■ **WORK INSTRUCTIONS**:
Please work out how many lines include the word "Enable" in the entries, and reply with only the count.

· · · ·

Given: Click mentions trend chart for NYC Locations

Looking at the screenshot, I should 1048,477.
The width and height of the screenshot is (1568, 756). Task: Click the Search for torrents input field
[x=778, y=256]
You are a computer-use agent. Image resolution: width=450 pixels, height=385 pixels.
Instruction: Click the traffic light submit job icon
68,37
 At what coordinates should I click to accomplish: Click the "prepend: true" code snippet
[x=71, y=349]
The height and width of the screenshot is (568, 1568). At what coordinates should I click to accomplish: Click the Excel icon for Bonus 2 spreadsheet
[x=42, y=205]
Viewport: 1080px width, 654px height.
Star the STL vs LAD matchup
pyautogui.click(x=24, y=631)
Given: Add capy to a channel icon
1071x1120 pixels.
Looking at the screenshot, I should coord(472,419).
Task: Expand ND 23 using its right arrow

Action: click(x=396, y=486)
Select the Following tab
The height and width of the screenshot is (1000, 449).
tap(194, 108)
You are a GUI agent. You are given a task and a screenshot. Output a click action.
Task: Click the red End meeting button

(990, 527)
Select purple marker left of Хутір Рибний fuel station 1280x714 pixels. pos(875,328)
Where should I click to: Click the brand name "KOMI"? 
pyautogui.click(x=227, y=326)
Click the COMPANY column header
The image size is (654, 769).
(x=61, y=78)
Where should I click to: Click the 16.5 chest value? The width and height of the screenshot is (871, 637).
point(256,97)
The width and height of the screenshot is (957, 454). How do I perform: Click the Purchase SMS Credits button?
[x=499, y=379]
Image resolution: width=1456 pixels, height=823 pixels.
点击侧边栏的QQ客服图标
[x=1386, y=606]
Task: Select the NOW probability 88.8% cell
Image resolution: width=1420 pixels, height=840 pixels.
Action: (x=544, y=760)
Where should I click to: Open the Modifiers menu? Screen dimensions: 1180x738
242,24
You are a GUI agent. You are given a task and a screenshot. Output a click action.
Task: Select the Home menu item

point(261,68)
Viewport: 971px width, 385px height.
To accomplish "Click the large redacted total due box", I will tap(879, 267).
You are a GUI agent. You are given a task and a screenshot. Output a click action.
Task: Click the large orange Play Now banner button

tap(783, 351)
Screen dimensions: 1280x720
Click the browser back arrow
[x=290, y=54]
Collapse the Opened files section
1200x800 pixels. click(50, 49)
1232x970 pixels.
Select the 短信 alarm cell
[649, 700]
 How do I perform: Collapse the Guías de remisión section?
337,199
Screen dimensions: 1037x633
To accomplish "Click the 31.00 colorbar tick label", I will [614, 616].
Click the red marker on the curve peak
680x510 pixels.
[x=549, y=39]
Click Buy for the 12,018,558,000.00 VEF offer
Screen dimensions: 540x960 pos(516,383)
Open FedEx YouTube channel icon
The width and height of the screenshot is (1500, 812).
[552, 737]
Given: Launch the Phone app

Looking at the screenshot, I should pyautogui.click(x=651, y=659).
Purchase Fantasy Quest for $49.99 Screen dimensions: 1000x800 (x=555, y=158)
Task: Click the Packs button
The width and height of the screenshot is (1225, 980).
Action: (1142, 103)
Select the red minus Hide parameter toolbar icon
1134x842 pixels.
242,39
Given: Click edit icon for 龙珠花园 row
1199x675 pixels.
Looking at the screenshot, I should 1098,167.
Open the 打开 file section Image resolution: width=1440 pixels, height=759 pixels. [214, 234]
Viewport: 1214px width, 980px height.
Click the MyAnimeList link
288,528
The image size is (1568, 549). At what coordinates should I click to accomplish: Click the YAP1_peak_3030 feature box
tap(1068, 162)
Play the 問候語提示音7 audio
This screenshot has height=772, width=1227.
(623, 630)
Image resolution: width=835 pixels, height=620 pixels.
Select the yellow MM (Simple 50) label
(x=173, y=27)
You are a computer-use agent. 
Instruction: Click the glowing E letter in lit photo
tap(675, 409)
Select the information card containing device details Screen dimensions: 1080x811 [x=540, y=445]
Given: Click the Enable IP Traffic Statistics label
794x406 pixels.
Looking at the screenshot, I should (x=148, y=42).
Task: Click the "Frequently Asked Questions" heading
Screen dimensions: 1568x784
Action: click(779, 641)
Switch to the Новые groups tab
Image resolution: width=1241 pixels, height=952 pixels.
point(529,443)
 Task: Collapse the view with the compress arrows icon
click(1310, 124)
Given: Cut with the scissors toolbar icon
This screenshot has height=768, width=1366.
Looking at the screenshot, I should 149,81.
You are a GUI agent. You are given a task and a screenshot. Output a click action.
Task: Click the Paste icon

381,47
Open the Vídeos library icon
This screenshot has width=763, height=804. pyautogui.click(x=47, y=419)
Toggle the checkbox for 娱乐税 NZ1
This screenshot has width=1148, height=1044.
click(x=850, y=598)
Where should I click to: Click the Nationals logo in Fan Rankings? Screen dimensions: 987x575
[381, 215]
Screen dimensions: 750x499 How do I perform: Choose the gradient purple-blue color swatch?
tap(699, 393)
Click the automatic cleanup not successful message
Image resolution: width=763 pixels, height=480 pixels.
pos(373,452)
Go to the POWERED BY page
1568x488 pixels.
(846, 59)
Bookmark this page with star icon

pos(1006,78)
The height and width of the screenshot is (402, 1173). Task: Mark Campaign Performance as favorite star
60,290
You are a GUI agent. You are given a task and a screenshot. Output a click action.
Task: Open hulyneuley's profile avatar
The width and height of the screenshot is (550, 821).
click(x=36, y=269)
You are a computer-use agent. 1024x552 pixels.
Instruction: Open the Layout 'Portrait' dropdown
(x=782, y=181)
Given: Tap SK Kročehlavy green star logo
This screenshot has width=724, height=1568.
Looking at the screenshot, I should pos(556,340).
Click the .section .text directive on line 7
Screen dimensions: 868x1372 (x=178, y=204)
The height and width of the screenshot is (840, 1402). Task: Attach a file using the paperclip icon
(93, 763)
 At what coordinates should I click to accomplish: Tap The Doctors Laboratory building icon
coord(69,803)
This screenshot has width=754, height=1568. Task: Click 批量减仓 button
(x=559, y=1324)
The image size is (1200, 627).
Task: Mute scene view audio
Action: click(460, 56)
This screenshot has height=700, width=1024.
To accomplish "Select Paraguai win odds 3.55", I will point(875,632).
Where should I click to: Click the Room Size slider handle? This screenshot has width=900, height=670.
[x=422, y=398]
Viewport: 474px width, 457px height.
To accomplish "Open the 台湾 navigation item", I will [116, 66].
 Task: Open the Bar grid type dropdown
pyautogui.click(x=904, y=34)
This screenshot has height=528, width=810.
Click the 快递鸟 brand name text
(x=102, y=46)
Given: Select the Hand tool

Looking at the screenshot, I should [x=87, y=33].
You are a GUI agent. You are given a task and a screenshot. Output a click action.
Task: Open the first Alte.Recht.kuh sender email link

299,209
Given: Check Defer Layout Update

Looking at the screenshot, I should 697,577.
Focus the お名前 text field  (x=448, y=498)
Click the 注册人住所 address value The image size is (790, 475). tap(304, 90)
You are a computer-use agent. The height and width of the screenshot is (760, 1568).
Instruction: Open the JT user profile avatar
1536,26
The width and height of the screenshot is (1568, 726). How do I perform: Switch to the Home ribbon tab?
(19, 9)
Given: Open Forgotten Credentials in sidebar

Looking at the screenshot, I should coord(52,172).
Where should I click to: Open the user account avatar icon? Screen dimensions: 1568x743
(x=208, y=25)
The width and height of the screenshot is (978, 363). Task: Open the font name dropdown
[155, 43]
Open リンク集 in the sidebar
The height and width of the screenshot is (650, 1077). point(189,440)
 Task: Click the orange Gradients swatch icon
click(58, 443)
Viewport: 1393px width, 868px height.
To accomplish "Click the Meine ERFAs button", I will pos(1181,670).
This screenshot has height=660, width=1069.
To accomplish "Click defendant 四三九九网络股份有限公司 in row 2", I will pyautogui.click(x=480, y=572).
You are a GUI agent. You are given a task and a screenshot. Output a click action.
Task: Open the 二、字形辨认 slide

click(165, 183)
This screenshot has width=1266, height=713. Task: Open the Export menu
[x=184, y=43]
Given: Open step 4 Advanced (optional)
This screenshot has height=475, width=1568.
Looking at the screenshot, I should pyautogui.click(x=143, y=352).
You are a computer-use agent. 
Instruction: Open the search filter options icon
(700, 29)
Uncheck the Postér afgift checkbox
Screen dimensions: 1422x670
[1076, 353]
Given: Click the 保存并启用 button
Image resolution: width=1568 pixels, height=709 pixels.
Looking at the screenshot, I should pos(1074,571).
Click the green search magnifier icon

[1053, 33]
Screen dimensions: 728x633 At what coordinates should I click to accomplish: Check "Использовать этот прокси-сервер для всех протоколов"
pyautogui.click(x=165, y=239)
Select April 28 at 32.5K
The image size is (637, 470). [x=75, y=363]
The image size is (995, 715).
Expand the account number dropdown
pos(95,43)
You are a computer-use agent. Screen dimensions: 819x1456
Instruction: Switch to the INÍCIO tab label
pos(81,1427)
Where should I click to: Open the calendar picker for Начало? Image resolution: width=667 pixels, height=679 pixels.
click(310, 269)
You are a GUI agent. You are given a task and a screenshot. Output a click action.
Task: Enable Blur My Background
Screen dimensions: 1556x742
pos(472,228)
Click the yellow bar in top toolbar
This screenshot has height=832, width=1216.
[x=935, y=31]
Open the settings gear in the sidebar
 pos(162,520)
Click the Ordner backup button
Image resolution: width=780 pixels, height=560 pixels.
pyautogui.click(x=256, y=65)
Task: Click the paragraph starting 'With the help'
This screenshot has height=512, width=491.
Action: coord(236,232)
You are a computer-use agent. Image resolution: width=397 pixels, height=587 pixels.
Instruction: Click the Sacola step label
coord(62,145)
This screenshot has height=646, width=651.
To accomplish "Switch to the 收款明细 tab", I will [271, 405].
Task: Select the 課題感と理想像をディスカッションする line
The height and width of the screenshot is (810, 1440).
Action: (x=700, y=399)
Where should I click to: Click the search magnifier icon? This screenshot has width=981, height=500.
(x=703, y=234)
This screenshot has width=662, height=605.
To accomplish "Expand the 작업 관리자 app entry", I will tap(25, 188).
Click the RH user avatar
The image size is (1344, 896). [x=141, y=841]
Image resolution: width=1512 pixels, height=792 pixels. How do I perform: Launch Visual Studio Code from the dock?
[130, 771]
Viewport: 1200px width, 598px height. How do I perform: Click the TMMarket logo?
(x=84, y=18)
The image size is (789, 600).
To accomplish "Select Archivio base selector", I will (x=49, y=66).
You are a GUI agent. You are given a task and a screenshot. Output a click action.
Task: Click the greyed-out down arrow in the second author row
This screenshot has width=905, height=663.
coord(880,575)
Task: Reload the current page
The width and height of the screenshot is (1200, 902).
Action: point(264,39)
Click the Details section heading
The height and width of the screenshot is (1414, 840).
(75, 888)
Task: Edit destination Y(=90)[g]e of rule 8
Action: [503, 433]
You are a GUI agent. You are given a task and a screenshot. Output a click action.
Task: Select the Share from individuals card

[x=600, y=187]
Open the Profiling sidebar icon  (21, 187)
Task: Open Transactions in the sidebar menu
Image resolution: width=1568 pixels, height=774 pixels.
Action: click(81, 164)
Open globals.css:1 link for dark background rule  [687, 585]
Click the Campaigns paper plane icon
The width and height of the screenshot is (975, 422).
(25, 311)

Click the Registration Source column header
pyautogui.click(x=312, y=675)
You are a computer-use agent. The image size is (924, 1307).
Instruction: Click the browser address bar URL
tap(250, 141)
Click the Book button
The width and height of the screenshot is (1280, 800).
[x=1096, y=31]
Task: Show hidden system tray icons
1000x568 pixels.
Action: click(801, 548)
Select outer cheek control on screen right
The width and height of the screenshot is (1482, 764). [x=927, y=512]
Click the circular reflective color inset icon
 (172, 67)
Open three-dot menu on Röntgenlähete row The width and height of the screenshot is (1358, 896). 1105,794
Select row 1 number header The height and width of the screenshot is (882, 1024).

· · · ·

■ **WRITTEN ANSWER**:
2